Evrim ve doğal seçilimin ya da Laurence Fishburne tarafından önerilen mavi hapın insanlığın gidişatından sorumlu olup olmadığı konusunda netlik kazanmak için Campbell bir dizi temel testi ve teoriyi detaylandırdı. 2017 yılında. Artık 2024'te bunları yürürlüğe koyma yetkisi ona verilecek.

İlk hipotez, evrenin yalnızca 'katılımcı' olduğunu, yani eylemlerimizin etrafımızdaki her şeyi dikte ettiğini ve oluşturduğunu saptamaya odaklanıyor.

Görünüşe göre bunu nitelendirmek, bir eğimle mümkün olacak. çift ​​yarık deneyiIşığın ve maddenin nasıl hem dalga hem de parçacık gibi davranabildiğini gösteren bir fizik gösterisi.

Bir gözlemcinin varlığının ve beklentilerinin dalga fonksiyonlarının davranışını doğrudan etkileyebileceğini öne sürüyor. Bunun, gerçekliğin bilgi temelli ve bilinç odaklı olduğunu göstereceğine inanıyor.

Aynı prensip plasebo etkisi deneylerinde de uygulanacaktır. Katılımcıların biyolojik süreçleri ve fiziksel sistemleri saf irade ve niyet yoluyla etkilemesini sağlamaya çalışacaktır. Ölü bitkileri iyileştirmek veya yanlışlıkla sayı üreteçlerini kontrol etmek gibi şeylerden bahsediyoruz.

Bu bağlamda Campbell, PSI'yı (psişik fenomenler) ve OBE'yi (beden dışı deneyimler) veriye dayalı bir düzeyde incelemeyi planlıyor. Telepati, uzaktan görüntüleme ve ön tanıma gibi uygulamalardaki başarılı becerilerin, bilincin simüle edilmiş bir gerçeklikle tutarlı olarak fiziksel bedenden bağımsız olarak var olabileceği ve çalışabileceği fikrini güçlendireceğini iddia ediyor.

Tüm bunların yerine, evrenimizdeki pikseller gibi bilgi işlem sınırlarının ve ayrıntılı düzeyde herhangi bir dijital işleme işaretinin kanıtlarının sürekli olarak aranması geliyor. Belki Ctrl+Shift+C'yi yeterince kafamızda canlandırabilirsek, bu varoluş boyutundan bir çeşit uyanış yaşayabiliriz.

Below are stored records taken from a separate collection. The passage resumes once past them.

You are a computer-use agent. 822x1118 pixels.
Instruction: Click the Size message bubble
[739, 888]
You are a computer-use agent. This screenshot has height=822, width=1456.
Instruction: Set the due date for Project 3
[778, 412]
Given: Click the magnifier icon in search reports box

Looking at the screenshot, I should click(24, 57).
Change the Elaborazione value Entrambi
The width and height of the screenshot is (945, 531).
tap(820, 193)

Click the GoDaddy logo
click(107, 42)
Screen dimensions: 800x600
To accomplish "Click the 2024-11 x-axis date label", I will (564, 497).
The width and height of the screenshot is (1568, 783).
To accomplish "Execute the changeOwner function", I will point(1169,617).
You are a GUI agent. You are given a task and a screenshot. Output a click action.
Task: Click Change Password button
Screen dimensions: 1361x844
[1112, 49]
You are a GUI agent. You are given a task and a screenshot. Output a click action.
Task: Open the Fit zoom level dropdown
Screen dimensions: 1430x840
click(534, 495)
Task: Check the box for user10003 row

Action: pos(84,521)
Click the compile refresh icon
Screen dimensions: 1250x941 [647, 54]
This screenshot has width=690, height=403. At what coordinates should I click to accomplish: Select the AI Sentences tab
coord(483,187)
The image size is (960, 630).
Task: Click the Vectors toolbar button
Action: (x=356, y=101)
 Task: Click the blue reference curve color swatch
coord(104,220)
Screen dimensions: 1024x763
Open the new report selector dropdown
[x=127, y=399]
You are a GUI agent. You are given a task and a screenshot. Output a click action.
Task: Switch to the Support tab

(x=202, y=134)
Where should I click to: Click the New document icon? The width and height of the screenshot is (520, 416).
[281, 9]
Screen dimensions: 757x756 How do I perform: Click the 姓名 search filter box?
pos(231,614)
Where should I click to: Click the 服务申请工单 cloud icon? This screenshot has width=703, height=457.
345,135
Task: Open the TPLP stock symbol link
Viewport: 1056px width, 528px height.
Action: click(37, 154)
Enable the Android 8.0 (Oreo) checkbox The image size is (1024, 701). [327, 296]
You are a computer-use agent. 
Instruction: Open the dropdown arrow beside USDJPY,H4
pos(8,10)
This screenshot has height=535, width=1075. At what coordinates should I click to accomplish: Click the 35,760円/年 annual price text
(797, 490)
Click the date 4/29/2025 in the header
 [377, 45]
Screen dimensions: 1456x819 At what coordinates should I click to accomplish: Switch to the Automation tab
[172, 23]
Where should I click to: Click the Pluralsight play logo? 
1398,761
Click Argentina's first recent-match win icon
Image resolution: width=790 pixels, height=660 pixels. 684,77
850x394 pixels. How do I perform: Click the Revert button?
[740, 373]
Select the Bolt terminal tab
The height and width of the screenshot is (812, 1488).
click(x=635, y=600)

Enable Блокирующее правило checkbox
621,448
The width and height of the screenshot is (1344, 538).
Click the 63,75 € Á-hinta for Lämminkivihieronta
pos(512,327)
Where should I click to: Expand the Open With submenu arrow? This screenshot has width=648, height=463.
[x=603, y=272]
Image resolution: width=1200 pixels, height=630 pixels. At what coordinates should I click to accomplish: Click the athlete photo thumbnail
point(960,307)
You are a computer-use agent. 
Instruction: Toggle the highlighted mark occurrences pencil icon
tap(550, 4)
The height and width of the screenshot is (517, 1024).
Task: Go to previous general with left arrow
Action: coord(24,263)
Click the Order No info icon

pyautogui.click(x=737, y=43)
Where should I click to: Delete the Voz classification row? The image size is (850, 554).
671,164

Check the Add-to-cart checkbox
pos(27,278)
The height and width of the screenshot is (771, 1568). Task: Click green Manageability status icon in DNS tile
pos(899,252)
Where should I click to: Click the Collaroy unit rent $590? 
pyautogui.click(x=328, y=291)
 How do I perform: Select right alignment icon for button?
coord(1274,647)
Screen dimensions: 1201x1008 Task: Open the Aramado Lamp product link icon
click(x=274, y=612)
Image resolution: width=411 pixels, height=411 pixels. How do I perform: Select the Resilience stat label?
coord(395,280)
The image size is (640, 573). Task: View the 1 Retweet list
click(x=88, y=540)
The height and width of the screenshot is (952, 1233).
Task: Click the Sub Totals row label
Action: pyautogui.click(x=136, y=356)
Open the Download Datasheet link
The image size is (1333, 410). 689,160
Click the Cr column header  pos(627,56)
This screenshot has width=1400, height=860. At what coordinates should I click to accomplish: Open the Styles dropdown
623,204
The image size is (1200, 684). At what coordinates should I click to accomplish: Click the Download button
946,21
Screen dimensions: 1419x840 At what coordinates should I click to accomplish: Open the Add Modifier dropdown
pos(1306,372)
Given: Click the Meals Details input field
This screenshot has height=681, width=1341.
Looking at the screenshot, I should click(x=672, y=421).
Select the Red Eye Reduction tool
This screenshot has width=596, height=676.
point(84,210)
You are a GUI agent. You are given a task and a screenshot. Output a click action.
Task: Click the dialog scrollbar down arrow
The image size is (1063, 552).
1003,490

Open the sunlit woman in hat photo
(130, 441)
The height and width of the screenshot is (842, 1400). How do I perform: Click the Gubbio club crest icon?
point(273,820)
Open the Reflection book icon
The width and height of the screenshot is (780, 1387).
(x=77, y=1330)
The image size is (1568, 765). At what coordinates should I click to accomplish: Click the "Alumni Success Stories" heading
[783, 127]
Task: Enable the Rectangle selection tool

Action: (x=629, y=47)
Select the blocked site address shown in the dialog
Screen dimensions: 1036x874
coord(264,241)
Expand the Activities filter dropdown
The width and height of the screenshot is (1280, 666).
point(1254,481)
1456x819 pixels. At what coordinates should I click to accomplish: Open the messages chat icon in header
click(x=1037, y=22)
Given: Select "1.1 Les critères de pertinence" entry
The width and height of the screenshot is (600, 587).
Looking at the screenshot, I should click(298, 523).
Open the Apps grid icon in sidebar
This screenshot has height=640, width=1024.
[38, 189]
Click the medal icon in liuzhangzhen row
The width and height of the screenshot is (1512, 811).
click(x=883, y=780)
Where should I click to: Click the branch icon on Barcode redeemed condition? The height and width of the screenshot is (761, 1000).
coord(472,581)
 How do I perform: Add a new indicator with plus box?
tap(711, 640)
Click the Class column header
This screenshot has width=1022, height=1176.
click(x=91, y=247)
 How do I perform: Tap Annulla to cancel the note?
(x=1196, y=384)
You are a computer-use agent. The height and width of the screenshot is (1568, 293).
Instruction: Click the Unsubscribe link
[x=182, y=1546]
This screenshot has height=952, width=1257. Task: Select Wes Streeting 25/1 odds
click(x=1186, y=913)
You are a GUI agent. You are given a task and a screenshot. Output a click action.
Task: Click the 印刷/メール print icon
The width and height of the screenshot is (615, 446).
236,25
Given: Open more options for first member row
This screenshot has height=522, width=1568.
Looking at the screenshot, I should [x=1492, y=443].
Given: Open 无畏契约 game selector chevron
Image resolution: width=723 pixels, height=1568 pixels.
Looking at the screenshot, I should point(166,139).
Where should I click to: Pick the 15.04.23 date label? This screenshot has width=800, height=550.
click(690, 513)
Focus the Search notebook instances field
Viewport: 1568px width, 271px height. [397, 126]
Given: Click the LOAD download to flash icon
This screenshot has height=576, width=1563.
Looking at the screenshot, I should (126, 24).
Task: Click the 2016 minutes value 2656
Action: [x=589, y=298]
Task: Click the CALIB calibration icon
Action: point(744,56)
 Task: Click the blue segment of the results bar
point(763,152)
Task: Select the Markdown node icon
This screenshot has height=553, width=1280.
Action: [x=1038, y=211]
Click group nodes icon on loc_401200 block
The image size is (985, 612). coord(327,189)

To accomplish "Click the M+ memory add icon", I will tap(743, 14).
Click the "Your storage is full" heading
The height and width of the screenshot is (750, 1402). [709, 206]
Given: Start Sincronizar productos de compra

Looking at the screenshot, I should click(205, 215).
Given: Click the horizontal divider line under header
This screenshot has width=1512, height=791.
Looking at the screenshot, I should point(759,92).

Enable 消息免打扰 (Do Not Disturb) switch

Sinizm bir yana, gelecek çalışmalardan (eğer varsa) neler toplanabileceğini görmekle son derece ilgileniyoruz. Kuantum fizikçileri Campbell'ın kabul edilen bilimi küçümsemesi karşısında elbette şaşkına dönecekler, ama biliyorsunuz ki onlar da geri kalanımız gibi takipte kalacaklar, hiçbir kelime oyununa gerek yok.